Text —
******************************

Now, we have all our new features and we have split our dataset in train and validation sets using our date index.

It is time now to try out different algorithms starting with linear regression.

In [None]:
scaler = StandardScaler()

X_scaled_train = scaler.fit_transform(X_train)
X_scaled_test = scaler.transform(X_test)

param_grid = {
    "alpha": [1e-5, 3e-5, 1e-4],
    "eta0": [0.01, 0.03, 0.1],
}


from sklearn.linear_model import SGDRegressor
lr = SGDRegressor(penalty='l2', n_iter=1000)
grid_search = GridSearchCV(lr, param_grid, cv=5, scoring='r2')
grid_search.fit(X_scaled_train, y_train)

print(grid_search.best_params_)

lr_best = grid_search.best_estimator_

predictions_lr = lr_best.predict(X_scaled_test)

print('MSE: {0:.3f}'.format(mean_squared_error(y_test, predictions_lr)))
print('MAE: {0:.3f}'.format(mean_absolute_error(y_test, predictions_lr)))
print('R^2: {0:.3f}'.format(r2_score(y_test, predictions_lr)))

# Random Forest Regressor

Now, as we have the metrics for our linear regression. Let us try to do a bit better and try using random forst regressor.

In [None]:
param_grid = {
    'max_depth': [50, 70, 80],
    'min_samples_split': [5, 10],
    'max_features': ['auto', 'sqrt'],
    'min_samples_leaf': [3, 5]

}


from sklearn.ensemble import RandomForestRegressor

rf = RandomForestRegressor(n_estimators=100, n_jobs=-1)
grid_search = GridSearchCV(rf, param_grid, cv=5, scoring='r2', n_jobs=-1)
grid_search.fit(X_train, y_train)

print(grid_search.best_params_)
rf_best = grid_search.best_estimator_

predictions_rf = rf_best.predict(X_test)

******************************

Instructions to follow — Name every parameter searched over in the random forest grid in the notebook excerpt above.

******************************

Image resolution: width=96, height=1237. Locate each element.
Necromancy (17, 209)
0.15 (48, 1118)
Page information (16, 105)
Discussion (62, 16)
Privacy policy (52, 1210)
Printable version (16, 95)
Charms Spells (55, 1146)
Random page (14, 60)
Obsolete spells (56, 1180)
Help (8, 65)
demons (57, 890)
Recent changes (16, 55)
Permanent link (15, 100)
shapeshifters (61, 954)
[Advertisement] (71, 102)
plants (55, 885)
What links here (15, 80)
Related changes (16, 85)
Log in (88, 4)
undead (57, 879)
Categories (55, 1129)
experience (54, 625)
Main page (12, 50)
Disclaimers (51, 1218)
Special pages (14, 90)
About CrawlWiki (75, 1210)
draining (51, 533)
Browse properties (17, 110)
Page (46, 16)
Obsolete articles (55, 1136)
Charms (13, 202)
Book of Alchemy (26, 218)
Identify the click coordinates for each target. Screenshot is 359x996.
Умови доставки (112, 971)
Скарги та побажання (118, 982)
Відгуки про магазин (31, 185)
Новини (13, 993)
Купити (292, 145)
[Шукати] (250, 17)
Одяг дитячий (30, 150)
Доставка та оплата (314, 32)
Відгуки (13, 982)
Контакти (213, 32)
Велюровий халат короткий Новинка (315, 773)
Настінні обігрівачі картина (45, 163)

******************************

Full answer — max_depth, min_samples_split, max_features, min_samples_leaf